I have added yet another weapon to my arsenal of procrastination.

Geez, what’s with the military metaphor?

Okay– I have found yet another tool with which to foster my creative procrastination pursuits. And yes, there’s scientific evidence that procrastination makes you creative. But then again, we all know that ‘science’ is just another culturally-constructed system in which we to attempt to organize and explain the world. So what does ‘scientific evidence’ really mean?

To the point: I am now addicted to ‘quarterlife‘, the webseries originally aired independently and now being shown on NBC for five weeks. Damn internet TV.

The premise: eight 20-something friends living in an apartment building in Chicago, each pursuing some creative (or creative-like) endeavor while trying to figure out their lives. There’s an angsty writer, an insecure actress/singer, two filmmakers at odds with each other (one wealthy and ‘attractive’, the other artsy and ‘sensitive’), a ‘performance artist’ that keeps pissing people off, a geeky/nerdy/freaky sort of guy who lives in the basement and spends all his time on the computer, and an ‘activist’ always fighting for The Cause. And one girl who’s totally lost. Oh, and they all video blog on the social-networking site http://quarterlife.com. Thus, the name of the show, and the thread that ties it all together.

Each ‘webisode’ is between 8 and 13 minutes long, and starts out with Dylan (the main female character, the writer) video blogging about some theme that the episode grapples with. For example: “Anxiety”, “Compromise”, “Finding a Voice.” Webisodes are linked together according to theme, and the thematic links carry a plotline over the course of 5 or so webisodes (so you end up with roughly an hour of programming per theme).

# The exercise
Echo the part of the blog post about quarterlife between "I have added" and "evidence’ really mean?", inclusive, word for word. The listing that comes next has nothing to do with the blog post about the quarterlife webseries.

# Data shown

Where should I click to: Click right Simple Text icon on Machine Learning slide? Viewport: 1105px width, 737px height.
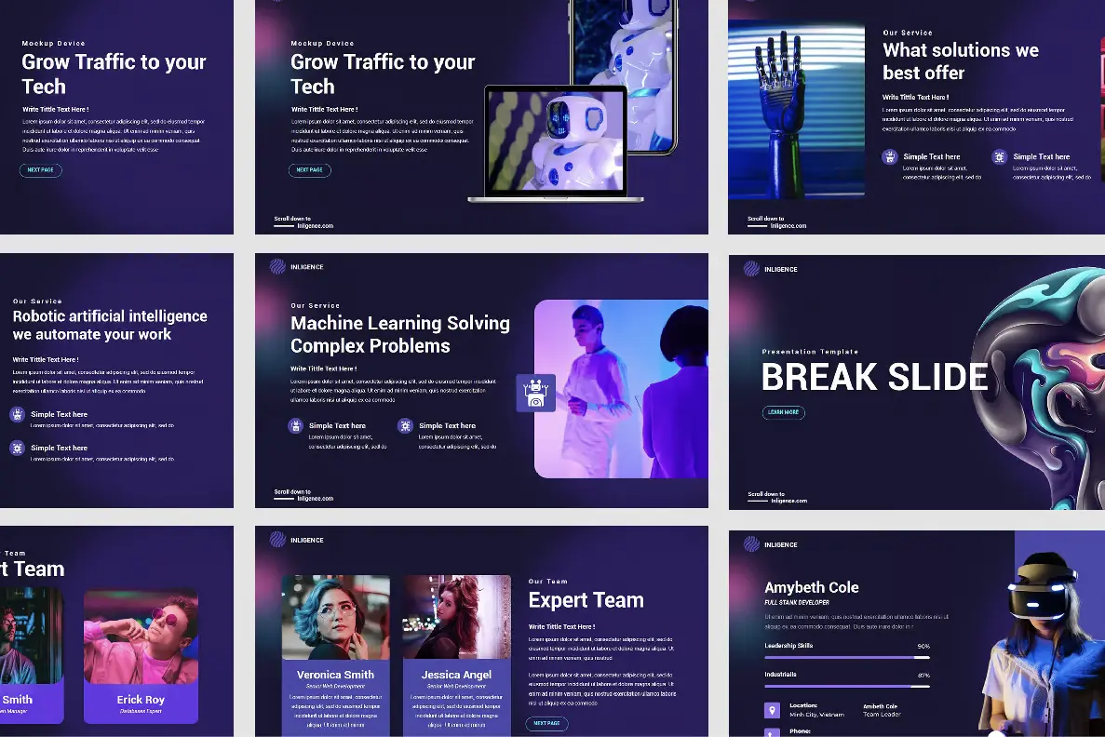click(x=405, y=426)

# Solution
I have added yet another weapon to my arsenal of procrastination.

Geez, what’s with the military metaphor?

Okay– I have found yet another tool with which to foster my creative procrastination pursuits. And yes, there’s scientific evidence that procrastination makes you creative. But then again, we all know that ‘science’ is just another culturally-constructed system in which we to attempt to organize and explain the world. So what does ‘scientific evidence’ really mean?